Albert Einstein had written that if bees are exterminated from our planet, man will not survive for more than three years after that catastrophe.
That is what for decades philosophers and scientists and poets have been telling us from the sages of Upanishads to Al Gore: the fluttering of a butterfly in Beijing can cause a tidal wave in Brazil, even Fiji.
For us in the South Pacific, the survival of the many islands, with their unique cultures and life, depends on how we teach our children to love the land, the sea, the rivers and hills, the sky and the stars under which they and their ancestors have lived for generations.
And this awareness comes not only through scientific data but through poetry and mantras and the sacred recognition of the most sacred object we have: our life on this earth.
If a teacher can teach that to his or her students, the future is safe. If not, then all our plans and our lives are in peril for we’ve no Planet B.
This is it.
Religions often tell us that there’s a paradise somewhere else. Perhaps there is but it is in this world. In the infinity of the distance of light from your eyes to the stars, one sees that reality.

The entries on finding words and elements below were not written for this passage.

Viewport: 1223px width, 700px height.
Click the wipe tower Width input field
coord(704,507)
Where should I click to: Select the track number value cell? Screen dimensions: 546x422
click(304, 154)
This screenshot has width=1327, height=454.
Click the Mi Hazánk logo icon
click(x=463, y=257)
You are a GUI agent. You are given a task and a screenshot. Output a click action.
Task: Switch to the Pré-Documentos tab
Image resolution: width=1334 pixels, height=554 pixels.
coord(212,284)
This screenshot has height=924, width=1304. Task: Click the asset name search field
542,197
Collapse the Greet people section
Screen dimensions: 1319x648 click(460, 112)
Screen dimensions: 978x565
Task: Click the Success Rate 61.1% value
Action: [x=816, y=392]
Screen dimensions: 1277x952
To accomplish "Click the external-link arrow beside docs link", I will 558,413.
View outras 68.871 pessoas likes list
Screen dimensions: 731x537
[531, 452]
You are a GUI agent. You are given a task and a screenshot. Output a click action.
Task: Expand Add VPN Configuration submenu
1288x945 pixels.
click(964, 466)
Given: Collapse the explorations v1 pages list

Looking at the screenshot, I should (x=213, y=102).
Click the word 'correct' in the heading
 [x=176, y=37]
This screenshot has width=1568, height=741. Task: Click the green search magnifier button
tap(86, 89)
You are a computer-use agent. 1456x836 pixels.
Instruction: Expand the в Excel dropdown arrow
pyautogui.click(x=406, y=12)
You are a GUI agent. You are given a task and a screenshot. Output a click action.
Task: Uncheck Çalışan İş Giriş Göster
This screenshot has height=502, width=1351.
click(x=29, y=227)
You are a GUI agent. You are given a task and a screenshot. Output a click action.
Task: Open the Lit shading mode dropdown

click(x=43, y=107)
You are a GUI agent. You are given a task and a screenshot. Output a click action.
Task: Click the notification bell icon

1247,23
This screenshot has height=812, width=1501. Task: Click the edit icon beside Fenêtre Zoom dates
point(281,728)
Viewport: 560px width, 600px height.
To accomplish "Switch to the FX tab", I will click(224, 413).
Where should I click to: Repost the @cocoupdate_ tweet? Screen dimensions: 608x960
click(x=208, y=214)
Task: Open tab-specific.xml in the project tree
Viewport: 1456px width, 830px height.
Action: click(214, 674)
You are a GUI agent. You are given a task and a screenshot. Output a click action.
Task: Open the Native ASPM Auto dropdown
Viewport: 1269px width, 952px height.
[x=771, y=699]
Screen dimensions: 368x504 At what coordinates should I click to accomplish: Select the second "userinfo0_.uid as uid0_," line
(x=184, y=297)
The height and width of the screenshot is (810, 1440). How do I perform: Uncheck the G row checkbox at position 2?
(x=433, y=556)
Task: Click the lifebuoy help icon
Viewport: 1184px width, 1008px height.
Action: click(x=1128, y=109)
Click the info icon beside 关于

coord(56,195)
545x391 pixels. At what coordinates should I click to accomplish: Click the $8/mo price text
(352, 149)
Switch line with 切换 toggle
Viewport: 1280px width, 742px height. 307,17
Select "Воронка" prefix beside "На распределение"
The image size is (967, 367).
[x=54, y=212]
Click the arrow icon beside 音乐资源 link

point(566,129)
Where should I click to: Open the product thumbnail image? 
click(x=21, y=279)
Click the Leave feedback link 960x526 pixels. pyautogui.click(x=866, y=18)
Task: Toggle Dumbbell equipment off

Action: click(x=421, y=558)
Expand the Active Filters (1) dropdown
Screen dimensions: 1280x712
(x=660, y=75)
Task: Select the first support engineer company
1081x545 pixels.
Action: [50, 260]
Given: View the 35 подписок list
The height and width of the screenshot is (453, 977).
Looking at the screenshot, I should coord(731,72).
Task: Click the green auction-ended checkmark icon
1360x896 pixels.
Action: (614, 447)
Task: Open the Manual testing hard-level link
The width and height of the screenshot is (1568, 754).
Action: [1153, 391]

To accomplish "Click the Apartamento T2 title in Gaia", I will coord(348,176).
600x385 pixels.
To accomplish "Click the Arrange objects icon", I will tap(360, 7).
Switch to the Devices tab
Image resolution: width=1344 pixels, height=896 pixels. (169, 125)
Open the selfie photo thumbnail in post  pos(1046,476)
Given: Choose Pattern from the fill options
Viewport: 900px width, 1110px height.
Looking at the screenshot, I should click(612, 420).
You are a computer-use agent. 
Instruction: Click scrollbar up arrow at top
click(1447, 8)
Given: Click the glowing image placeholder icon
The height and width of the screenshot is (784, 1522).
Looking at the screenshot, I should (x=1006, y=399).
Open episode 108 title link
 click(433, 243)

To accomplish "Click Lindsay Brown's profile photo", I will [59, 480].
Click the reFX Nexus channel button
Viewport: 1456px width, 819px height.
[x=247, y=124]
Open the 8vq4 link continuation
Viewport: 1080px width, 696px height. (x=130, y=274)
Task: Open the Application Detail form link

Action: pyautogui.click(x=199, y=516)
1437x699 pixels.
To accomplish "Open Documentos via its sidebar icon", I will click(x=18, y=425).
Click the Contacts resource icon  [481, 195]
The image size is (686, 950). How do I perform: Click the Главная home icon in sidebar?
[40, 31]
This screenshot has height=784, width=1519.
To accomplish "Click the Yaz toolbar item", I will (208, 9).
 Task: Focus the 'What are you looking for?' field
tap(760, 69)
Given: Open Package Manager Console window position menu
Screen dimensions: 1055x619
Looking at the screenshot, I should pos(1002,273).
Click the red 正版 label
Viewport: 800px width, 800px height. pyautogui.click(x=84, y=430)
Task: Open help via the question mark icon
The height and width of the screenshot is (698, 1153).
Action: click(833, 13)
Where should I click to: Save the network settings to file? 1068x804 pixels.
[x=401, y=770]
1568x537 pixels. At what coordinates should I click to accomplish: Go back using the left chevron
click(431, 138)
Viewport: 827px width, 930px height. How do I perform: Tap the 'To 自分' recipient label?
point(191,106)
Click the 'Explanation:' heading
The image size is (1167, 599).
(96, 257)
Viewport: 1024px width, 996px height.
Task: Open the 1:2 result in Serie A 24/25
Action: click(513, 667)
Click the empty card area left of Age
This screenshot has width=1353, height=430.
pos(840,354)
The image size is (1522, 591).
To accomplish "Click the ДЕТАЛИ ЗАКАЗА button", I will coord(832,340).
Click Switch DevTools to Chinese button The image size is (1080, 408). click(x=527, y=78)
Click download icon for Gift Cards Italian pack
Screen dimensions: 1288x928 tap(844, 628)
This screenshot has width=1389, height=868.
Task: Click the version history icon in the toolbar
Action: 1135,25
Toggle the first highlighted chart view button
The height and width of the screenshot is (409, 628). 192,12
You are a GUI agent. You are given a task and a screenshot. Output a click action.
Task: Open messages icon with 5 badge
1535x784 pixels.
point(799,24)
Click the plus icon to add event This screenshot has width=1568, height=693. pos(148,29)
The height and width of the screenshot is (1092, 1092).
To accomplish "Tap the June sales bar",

Only recently the rock carvings in the Aboriginal caves have been discovered–they are at least 80,000 years old. That makes the Aboriginal culture the longest continuous civilisation in the world.
There’s a lesson somewhere there for all of us. Keep Dreaming and connecting the song-lines of all lives.
And if we can make our children love the little gardens in their schools, trees on their streets, streams, lagoons , rivers, to take care of, we may yet save our planet. And its pulsating membrane from asphyxiating plastics.
That is where it begins: with ourselves.
Little had I realised ,almost sixty years ago, that Mr Joyce, my exceptional teacher, a stranger amidst us, was giving me the deepest and wisest lesson of my life through the words of William Wordsworth.
That, of course, is the great gift of teaching – and learning.